More than 1300 people have died and 33 million people have been impacted by unprecedented flooding in Pakistan. That latter number is more than the entire population of Texas! This is happening in a country that’s produced less than 1% of total global greenhouse gas emissions – and they are paying a heavy price. The estimated cost of recovery is currently at $10 billion, due to the destruction of bridges, homes, schools and crop-yielding farmlands. The climate crisis is hitting hard in nations who’ve had the least to do with it. “Climate compensation”, of some sort, should be based on historic responsibility for emissions, yet it isn’t happening.

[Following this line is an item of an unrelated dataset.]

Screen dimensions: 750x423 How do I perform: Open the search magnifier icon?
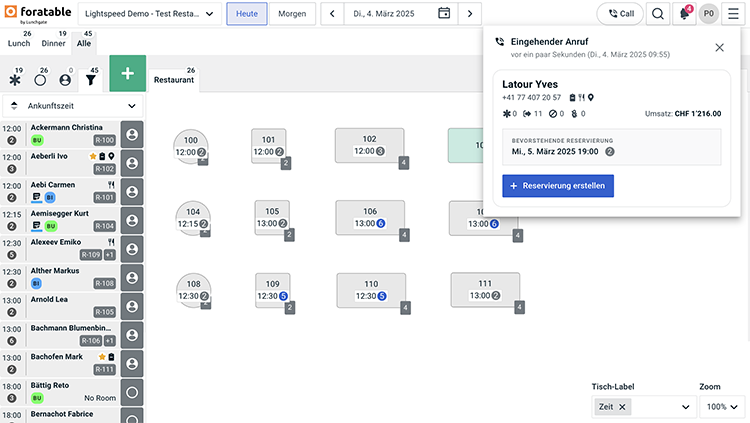coord(657,14)
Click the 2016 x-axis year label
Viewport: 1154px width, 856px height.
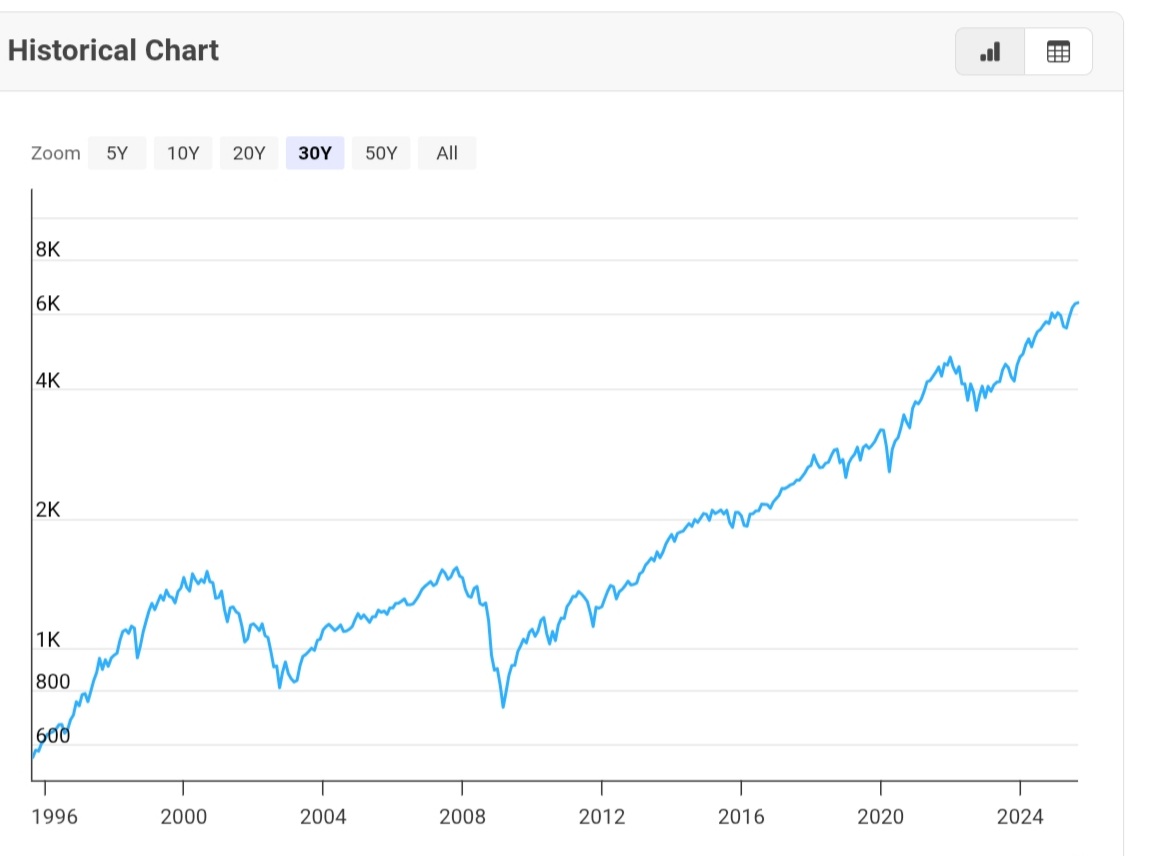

This type of destruction is frightening. Since industrialization began, we’ve raised our average global temperature by “only” 1.2 degrees Celsius. The Paris Agreement is meant to keep the rise to 1.5 degrees. With most emission projections, nations are going to struggle to keep it to 2 degrees of excess warming. We shouldn’t be calling this the “new normal” because that implies we’ve reached some kind of plateau. Even if we stopped ALL emissions today, the gases already in the atmosphere, like carbon dioxide, will continue to wreak havoc for decades. In other words, “we haven’t seen anything yet” when it comes to climate destruction. There’s more coming “down the pipeline.”
Early heatwaves in Pakistan brought a faster end to spring this year. This reduced crop yields and increased the rate of glacial melt. Early in the summer, a glacial lake outburst that took out a key bridge was a warning of things to come. The monsoon – a seasonal reversal of winds that brings moisture with it – lasted for days on end with heavier than usual downpours this summer. This is due to higher-than-average warming of the Arabian Sea.
Climate catastrophe is in plain sight this summer: from these devastating floods, to long-lasting heat waves in the US and Europe, to wildfires in Europe burning nearly three times as much land so far this year than the 2006 – 2021 average, to glacial collapses in the Alps, to historic floods in Texas, a place whose governor still can’t say the words “climate change.”
Western inertia and apathy have been a danger to the globe for far too long. If you’re sick of climate change or sick of hearing about it, try living in a country where you can’t escape it. Where there isn’t any air conditioning. Where there isn’t any government relief. The US has finally passed its first-ever climate legislation, moving the country closer to its goal of a de-carbonized future and taking a significant step towards helping the planet. Let’s keep this up.